> _Work request_
Character for character, give back every line below.

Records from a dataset
____________________

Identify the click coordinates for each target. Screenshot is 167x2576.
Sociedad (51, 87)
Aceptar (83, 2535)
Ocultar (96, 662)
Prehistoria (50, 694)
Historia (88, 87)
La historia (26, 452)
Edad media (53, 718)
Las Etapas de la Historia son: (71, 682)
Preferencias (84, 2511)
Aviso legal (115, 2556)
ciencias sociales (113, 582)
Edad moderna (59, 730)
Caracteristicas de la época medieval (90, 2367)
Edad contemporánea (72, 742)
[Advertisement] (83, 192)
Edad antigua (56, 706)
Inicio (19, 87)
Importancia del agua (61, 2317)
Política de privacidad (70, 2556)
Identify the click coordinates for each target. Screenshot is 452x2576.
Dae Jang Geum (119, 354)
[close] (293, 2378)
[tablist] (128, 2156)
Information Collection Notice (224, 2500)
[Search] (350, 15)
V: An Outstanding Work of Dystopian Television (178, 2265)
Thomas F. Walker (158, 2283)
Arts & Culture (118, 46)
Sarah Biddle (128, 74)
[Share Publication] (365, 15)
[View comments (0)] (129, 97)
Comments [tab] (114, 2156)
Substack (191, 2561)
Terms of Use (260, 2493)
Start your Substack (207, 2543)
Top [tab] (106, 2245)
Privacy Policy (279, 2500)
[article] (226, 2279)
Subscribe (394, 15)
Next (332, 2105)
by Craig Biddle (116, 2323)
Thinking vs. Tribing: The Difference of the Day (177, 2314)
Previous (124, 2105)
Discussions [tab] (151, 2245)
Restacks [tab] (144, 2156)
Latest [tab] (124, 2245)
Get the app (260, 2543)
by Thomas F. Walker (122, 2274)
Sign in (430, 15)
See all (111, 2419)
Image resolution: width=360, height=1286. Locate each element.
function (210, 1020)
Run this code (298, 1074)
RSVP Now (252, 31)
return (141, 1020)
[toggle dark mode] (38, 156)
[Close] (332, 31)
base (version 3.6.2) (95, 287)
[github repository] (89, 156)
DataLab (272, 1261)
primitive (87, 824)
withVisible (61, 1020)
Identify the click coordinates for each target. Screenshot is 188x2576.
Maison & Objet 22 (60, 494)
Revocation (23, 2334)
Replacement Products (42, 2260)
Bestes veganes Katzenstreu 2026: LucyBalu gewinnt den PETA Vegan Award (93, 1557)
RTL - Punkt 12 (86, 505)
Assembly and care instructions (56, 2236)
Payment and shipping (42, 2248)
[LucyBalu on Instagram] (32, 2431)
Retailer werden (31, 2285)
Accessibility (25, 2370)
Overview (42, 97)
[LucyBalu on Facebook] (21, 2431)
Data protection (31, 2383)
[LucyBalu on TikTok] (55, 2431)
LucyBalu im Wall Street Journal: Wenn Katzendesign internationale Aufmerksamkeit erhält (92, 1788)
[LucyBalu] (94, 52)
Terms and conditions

____________________

> _Output below_
Identify the click coordinates for each target. Screenshot is 167x2576.
Sociedad (51, 87)
Aceptar (83, 2535)
Ocultar (96, 662)
Prehistoria (50, 694)
Historia (88, 87)
La historia (26, 452)
Edad media (53, 718)
Las Etapas de la Historia son: (71, 682)
Preferencias (84, 2511)
Aviso legal (115, 2556)
ciencias sociales (113, 582)
Edad moderna (59, 730)
Caracteristicas de la época medieval (90, 2367)
Edad contemporánea (72, 742)
[Advertisement] (83, 192)
Edad antigua (56, 706)
Inicio (19, 87)
Importancia del agua (61, 2317)
Política de privacidad (70, 2556)
Identify the click coordinates for each target. Screenshot is 452x2576.
Dae Jang Geum (119, 354)
[close] (293, 2378)
[tablist] (128, 2156)
Information Collection Notice (224, 2500)
[Search] (350, 15)
V: An Outstanding Work of Dystopian Television (178, 2265)
Thomas F. Walker (158, 2283)
Arts & Culture (118, 46)
Sarah Biddle (128, 74)
[Share Publication] (365, 15)
[View comments (0)] (129, 97)
Comments [tab] (114, 2156)
Substack (191, 2561)
Terms of Use (260, 2493)
Start your Substack (207, 2543)
Top [tab] (106, 2245)
Privacy Policy (279, 2500)
[article] (226, 2279)
Subscribe (394, 15)
Next (332, 2105)
by Craig Biddle (116, 2323)
Thinking vs. Tribing: The Difference of the Day (177, 2314)
Previous (124, 2105)
Discussions [tab] (151, 2245)
Restacks [tab] (144, 2156)
Latest [tab] (124, 2245)
Get the app (260, 2543)
by Thomas F. Walker (122, 2274)
Sign in (430, 15)
See all (111, 2419)
Image resolution: width=360, height=1286. Locate each element.
function (210, 1020)
Run this code (298, 1074)
RSVP Now (252, 31)
return (141, 1020)
[toggle dark mode] (38, 156)
[Close] (332, 31)
base (version 3.6.2) (95, 287)
[github repository] (89, 156)
DataLab (272, 1261)
primitive (87, 824)
withVisible (61, 1020)
Identify the click coordinates for each target. Screenshot is 188x2576.
Maison & Objet 22 (60, 494)
Revocation (23, 2334)
Replacement Products (42, 2260)
Bestes veganes Katzenstreu 2026: LucyBalu gewinnt den PETA Vegan Award (93, 1557)
RTL - Punkt 12 (86, 505)
Assembly and care instructions (56, 2236)
Payment and shipping (42, 2248)
[LucyBalu on Instagram] (32, 2431)
Retailer werden (31, 2285)
Accessibility (25, 2370)
Overview (42, 97)
[LucyBalu on Facebook] (21, 2431)
Data protection (31, 2383)
[LucyBalu on TikTok] (55, 2431)
LucyBalu im Wall Street Journal: Wenn Katzendesign internationale Aufmerksamkeit erhält (92, 1788)
[LucyBalu] (94, 52)
Terms and conditions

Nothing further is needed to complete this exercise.